#### The task
Everything from the line that holds "The image size is (528, 1568)." through the end of the records below is to be transcribed exactly, except the pictures.

#### Records for this exercise
########

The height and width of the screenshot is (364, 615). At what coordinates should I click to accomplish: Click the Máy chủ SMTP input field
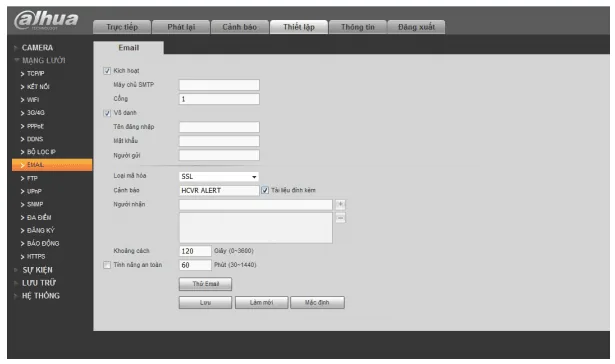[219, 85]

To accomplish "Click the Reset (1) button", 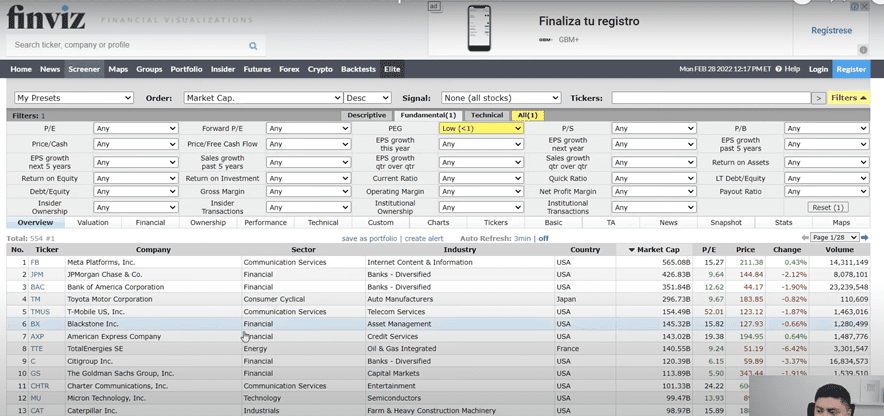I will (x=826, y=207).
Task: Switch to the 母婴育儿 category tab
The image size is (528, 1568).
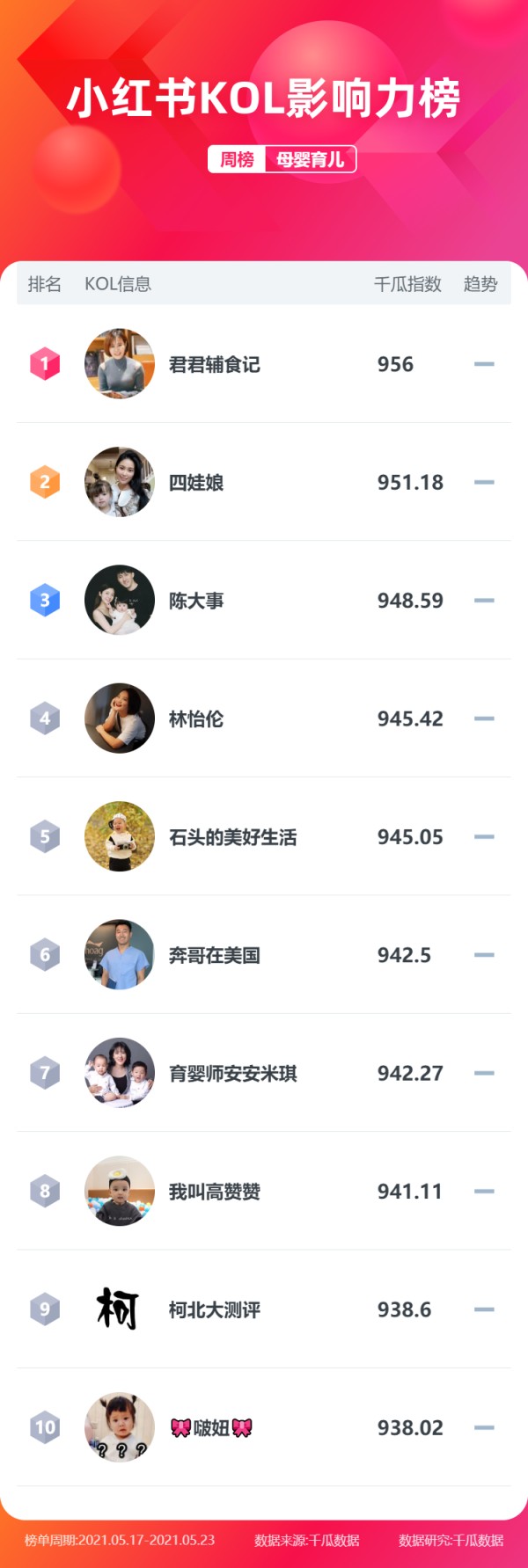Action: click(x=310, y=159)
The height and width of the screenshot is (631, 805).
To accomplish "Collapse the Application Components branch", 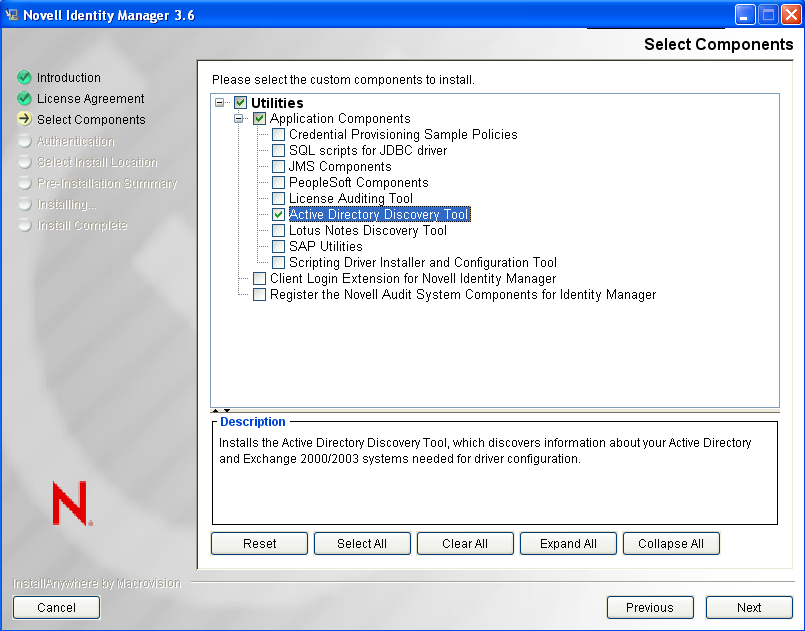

########

#### Answer space
The image size is (528, 1568).
Action: click(x=310, y=159)
The height and width of the screenshot is (631, 805).
To accomplish "Collapse the Application Components branch", 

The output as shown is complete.